Answer from the bishop's letter below:
1. In Acts 11, where were the believers who cared for their fellow believers in Judea?
2. From whom did the bishop seek counsel?
3. Whose social distancing recommendations does the letter cite?

==== Provided text ====

Dear Friends,

In Acts 11, believers in Antioch extended generous care to their fellow believers in Judea during a time of famine. We see this instinct throughout all of Church history, and I am confident it will continue today as we find creative ways to gather online and serve our brothers and sisters affected by the Coronavirus pandemic.

Assessing the situation as your bishop, I’ve sought the best counsel I could from top doctors. Even these medical experts are not entirely sure what’s going on or how to predict where this virus will go. To date, I have felt comfortable with the common-sense guidelines we’ve been using for Communion and passing the peace, etc. But now it seems more is required, based on the CDC’s recommendations for social distancing (the six-foot rule).

==== Data for review ====

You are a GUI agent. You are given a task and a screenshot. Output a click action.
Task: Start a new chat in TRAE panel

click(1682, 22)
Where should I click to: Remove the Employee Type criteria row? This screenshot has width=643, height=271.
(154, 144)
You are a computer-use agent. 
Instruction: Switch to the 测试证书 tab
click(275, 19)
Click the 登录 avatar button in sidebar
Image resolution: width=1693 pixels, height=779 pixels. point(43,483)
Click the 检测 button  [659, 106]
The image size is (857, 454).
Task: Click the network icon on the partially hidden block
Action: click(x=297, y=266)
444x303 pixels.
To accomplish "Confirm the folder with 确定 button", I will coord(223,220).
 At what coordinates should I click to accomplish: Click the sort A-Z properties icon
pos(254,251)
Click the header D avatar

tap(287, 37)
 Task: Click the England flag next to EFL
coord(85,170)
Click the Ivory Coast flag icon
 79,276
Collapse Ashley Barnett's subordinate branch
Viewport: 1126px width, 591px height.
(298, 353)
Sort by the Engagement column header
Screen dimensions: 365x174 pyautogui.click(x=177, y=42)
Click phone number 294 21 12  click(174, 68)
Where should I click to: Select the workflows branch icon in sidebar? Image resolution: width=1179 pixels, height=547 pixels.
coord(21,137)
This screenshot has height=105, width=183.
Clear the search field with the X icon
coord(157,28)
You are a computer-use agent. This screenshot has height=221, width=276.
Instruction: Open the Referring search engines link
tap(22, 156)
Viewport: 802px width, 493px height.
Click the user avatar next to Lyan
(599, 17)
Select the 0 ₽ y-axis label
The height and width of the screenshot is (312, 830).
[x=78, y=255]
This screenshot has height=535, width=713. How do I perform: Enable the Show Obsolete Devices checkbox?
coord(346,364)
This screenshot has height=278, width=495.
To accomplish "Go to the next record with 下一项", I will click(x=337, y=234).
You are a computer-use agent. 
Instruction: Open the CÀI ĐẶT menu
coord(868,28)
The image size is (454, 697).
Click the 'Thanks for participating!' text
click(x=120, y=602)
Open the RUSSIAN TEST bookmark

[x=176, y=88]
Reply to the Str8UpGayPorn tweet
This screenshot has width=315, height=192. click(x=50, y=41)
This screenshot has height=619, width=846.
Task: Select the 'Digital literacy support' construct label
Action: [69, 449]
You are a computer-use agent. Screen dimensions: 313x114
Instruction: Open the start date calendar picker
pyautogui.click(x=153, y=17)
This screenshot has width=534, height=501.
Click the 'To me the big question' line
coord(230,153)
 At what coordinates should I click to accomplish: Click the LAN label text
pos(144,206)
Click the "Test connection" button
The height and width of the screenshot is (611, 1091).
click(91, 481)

====

Answer section:
1. Antioch
2. Top doctors
3. The CDC's (the six-foot rule)